**What is expected:** Rewrite all of the records below, changing every "Open" to "Launch" and keeping everything else unchanged. Omit the pictures from your answer.

**Data for processing:**

----

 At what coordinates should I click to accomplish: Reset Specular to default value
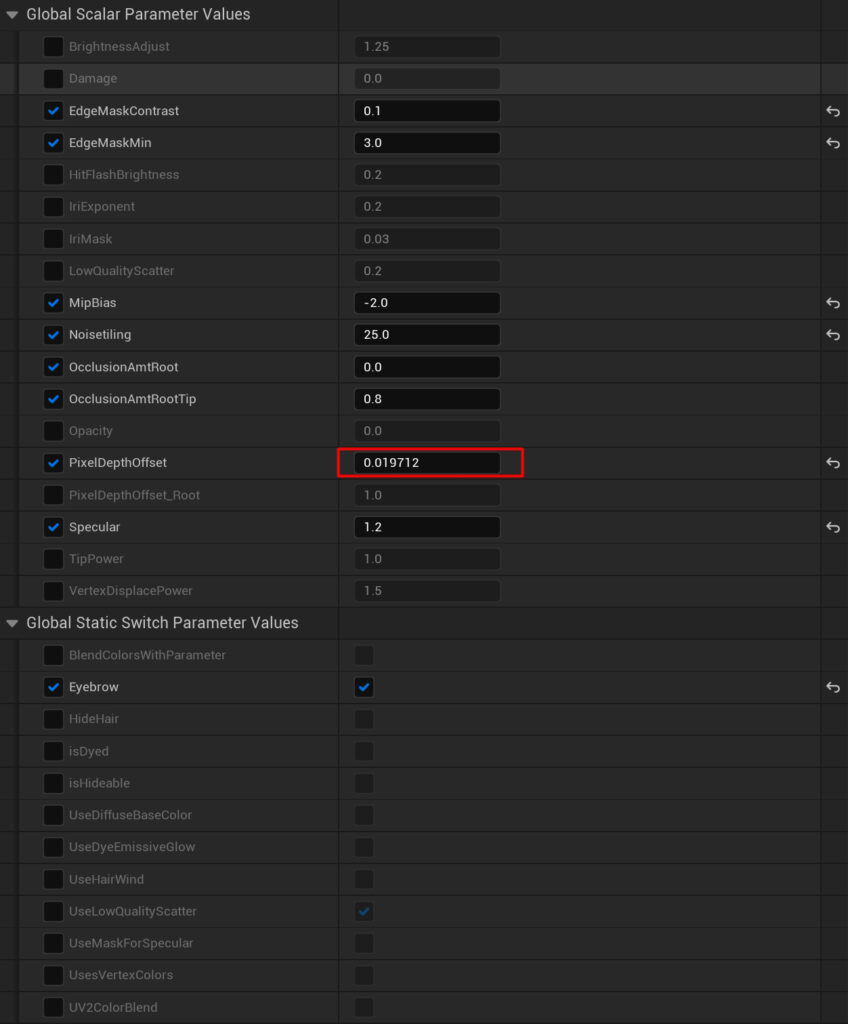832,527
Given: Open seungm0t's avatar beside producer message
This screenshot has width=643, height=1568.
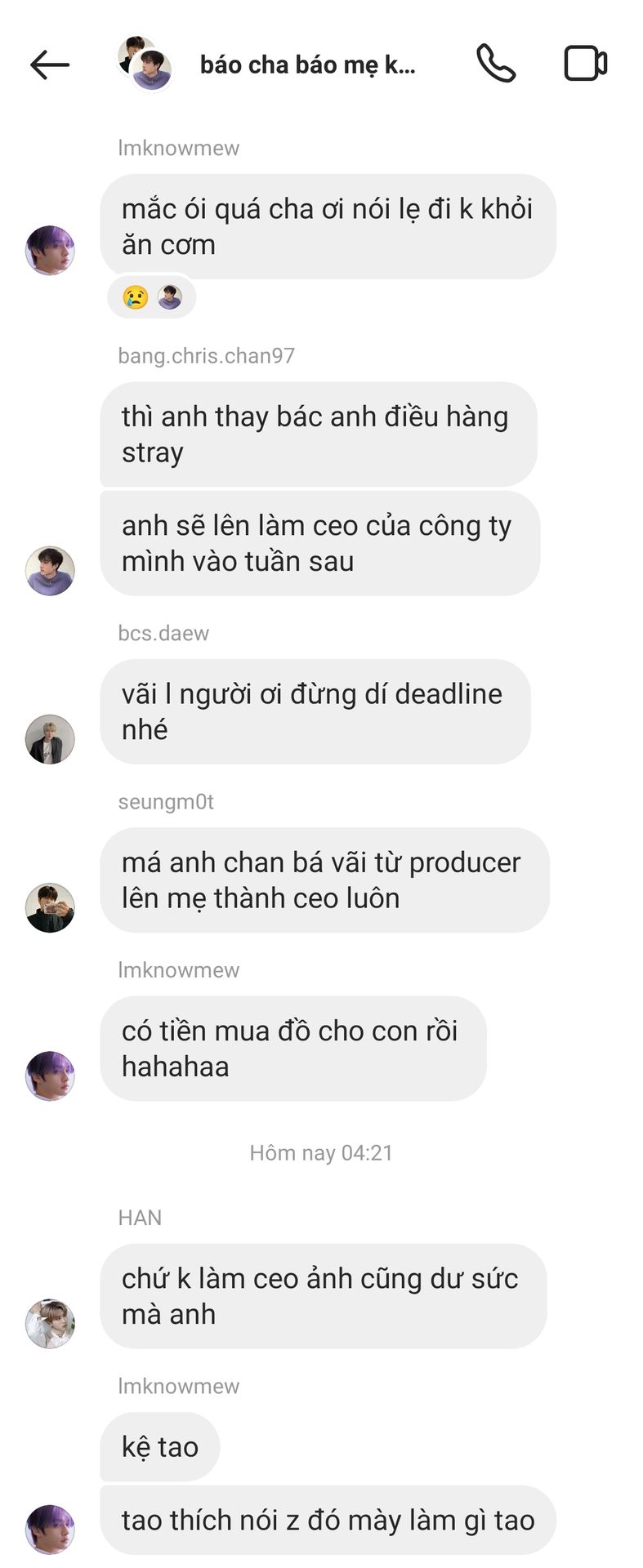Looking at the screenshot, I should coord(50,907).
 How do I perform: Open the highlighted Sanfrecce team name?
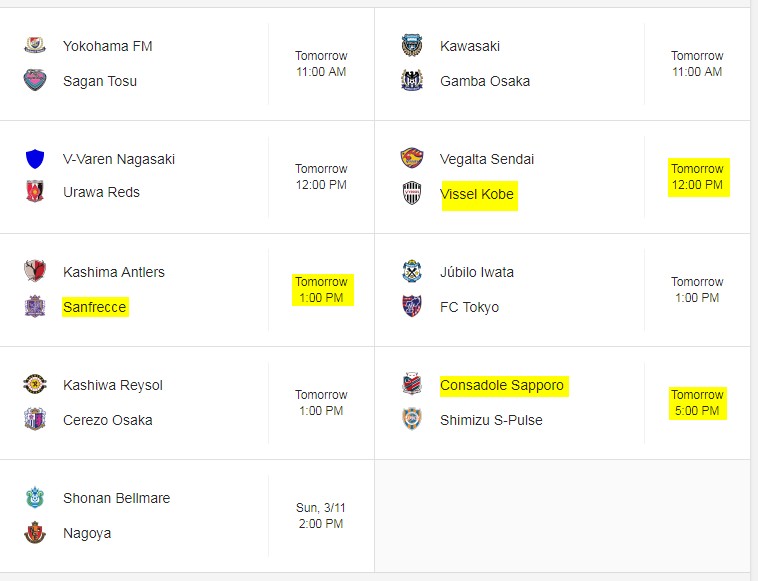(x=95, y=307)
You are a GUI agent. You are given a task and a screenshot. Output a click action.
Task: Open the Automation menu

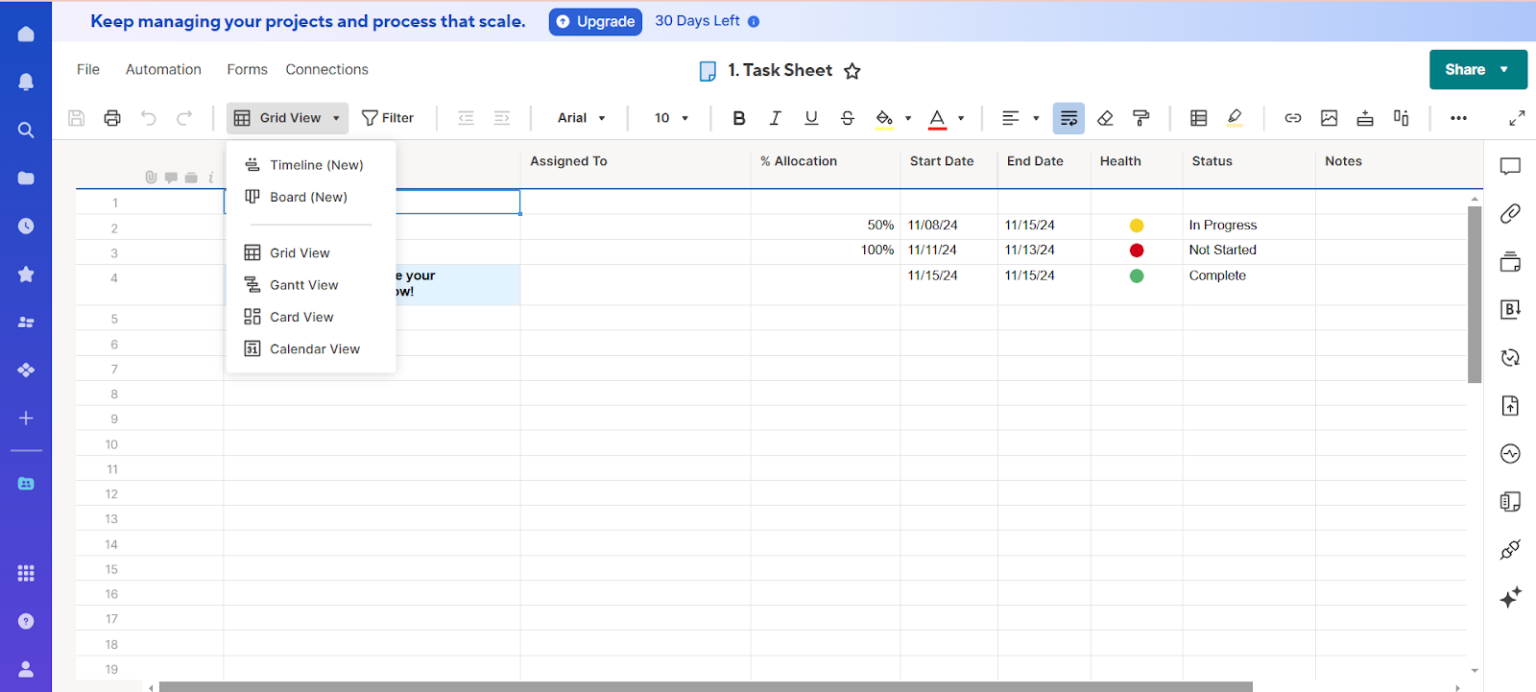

----

**Correct result:**
 At what coordinates should I click to accomplish: Reset Specular to default value
832,527
Given: Launch seungm0t's avatar beside producer message
This screenshot has width=643, height=1568.
Looking at the screenshot, I should coord(50,907).
 How do I perform: Launch the highlighted Sanfrecce team name?
(x=95, y=307)
You are a GUI agent. You are given a task and a screenshot. Output a click action.
Task: Launch the Automation menu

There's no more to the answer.